■ What the task requires ■
Whenever the word "height" turns up in a line of the data below, copy that line.

■ Information ■
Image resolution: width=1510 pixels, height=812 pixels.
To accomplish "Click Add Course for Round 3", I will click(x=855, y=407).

==

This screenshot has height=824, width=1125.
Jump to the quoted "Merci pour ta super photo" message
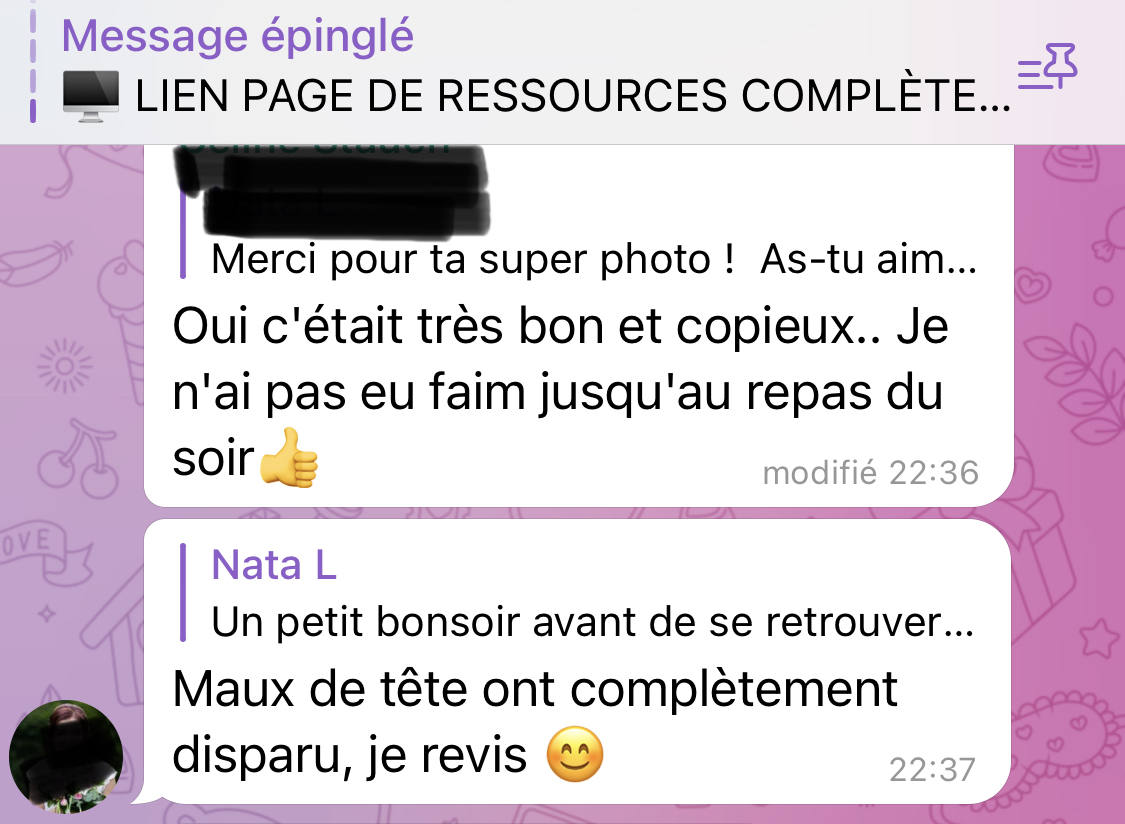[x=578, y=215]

■ Response for this exercise ■
Image resolution: width=1510 pixels, height=812 pixels.
This screenshot has height=824, width=1125.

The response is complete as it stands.